Union Home Minister Amit Shah on Saturday said that it was extremely important for the entire country to have a language that can serve as India’s identity globally. Shah made the remark in a tweet on the occasion of Hindi Divas, or Hindi Day.

“India is a country of various languages and each of them has its own importance,” Shah tweeted. “However, a single language is extremely important for the whole country, one that can become India’s identity globally. If there is one language that can do the job of uniting the country today, then it is only the most-spoken language of Hindi.”

Shah urged all citizens to promote the use of their mother tongues and also use Hindi to fulfil the dreams of Mahatma Gandhi and Sardar Vallabhbhai Patel.

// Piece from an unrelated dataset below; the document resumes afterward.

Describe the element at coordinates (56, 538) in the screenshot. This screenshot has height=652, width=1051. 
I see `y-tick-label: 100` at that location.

Speaking at a Hindi Divas event in Delhi later, Shah said that every child will be taught Hindi in the North East, The Hindu reported. “I was in Guwahati last week, I heard that many people are hiring private tutors to teach Hindi to their children,” he said. “The Centre has decided that we will teach them Hindi.”

“Diversity of languages and dialects is strength of our nation,” he said, according to ANI. “But there is need for our nation to have one language, so that foreign languages don’t find a place. This is why our freedom fighters envisioned Hindi as Raj bhasha.”

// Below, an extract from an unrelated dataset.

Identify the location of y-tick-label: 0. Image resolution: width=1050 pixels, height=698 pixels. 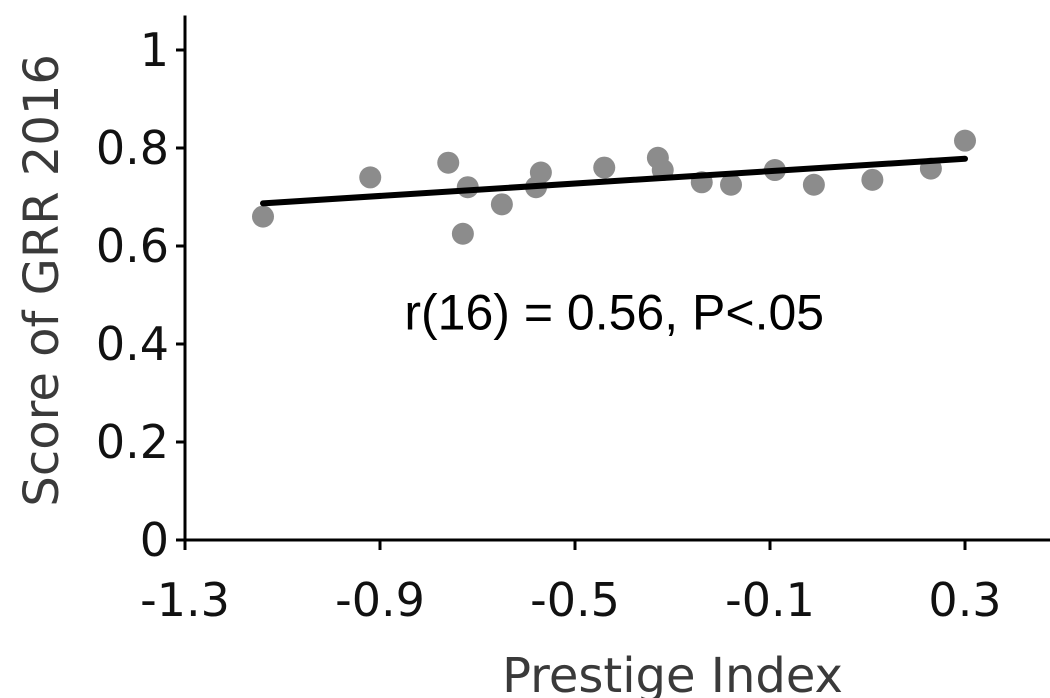
(154, 540).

He also said that today a Hindi-medium student cannot speak for 40 minutes in Hindi, The Hindu reported. “There is so much influence of English on us that we cannot talk in Hindi without its help,” he said. “School students should be asked to speak in Hindi.”

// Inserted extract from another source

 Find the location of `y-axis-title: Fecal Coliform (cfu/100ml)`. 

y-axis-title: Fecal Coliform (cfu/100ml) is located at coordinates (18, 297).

September 14 is celebrated as Hindi Divas to mark the anniversary of the day in 1949 when the Constituent Assembly adopted Hindi as the official language of India. Hindi is the mother tongue of 43.6% of the Indian population, or nearly 53 crore Indians, according to the 2011 census. It is followed by Bengali, which is far behind at 8.03%. Globally, Hindi is the fourth most spoken language in the world.

In a Hindi Divas event in 2017, President Ram Nath Kovind had asked Hindi speakers to give space and respect to regional languages across the country.